En su mensaje, situado en el contexto del 300º aniversario de la canonización de santo Toribio de Mogrovejo, destacó la necesidad de custodiar la comunión como signo de credibilidad del anuncio cristiano y de proclamar el Evangelio con fidelidad, sin diluir su identidad, pero con capacidad de diálogo con la cultura.
León XIV subrayó también la importancia de la cercanía pastoral y de una entrega total al ministerio episcopal, con especial atención a los más frágiles, siguiendo el ejemplo misionero de santo Toribio.
Al concluir, agradeció la labor de los prelados, los encomendó a la Virgen de la Merced y extendió su bendición al pueblo peruano.
Almuerzo sorpresa con el Papa
Como gesto de cercanía y comunión, el papa León XIV sorprendió a los obispos del Perú al visitarlos durante un almuerzo fraterno en Roma, en el marco de su visita ad limina.
El encuentro fue valorado como un signo de afecto que fortalece la misión pastoral de la Iglesia en el país.

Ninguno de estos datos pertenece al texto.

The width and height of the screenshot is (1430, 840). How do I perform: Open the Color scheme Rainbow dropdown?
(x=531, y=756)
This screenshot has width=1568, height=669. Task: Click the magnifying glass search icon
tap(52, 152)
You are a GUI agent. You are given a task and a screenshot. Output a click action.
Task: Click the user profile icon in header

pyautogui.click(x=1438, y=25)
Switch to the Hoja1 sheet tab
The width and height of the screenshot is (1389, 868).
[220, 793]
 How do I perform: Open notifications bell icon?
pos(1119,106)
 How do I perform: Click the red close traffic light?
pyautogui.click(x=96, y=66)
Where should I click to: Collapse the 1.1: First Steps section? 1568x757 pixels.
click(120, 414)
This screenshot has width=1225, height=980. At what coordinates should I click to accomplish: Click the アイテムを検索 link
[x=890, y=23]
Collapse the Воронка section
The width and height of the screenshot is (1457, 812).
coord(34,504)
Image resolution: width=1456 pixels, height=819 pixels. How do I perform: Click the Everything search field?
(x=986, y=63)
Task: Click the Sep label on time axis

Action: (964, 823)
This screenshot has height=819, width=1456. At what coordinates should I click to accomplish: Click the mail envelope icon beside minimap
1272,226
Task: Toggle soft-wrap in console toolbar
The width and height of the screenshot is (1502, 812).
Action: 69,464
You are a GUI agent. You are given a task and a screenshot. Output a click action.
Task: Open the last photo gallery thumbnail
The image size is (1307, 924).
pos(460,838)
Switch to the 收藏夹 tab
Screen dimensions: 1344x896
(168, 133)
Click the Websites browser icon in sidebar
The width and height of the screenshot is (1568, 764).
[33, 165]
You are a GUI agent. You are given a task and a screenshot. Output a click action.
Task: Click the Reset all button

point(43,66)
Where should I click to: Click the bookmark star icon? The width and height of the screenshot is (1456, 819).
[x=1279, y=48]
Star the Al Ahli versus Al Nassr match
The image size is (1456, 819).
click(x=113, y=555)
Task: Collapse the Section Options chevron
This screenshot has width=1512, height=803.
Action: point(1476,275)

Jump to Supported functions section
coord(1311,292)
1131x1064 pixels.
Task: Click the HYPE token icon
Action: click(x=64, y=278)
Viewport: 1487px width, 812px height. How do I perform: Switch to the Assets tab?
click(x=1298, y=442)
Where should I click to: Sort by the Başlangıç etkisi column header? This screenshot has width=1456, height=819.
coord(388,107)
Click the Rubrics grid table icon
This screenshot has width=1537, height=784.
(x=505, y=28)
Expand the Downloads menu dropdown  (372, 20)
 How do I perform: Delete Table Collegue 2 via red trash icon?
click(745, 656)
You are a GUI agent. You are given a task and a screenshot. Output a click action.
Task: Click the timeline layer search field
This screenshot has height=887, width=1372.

Durante la reunión, los prelados expresaron su oración por la paz y el futuro del Perú y entregaron al pontífice un mosaico de la Virgen María y una imagen de santa Rosa de Lima, que serán bendecidos y colocados en los Jardines Vaticanos.
El gesto fue recibido con gratitud por los obispos, quienes destacaron el vínculo cercano del Papa con el pueblo peruano.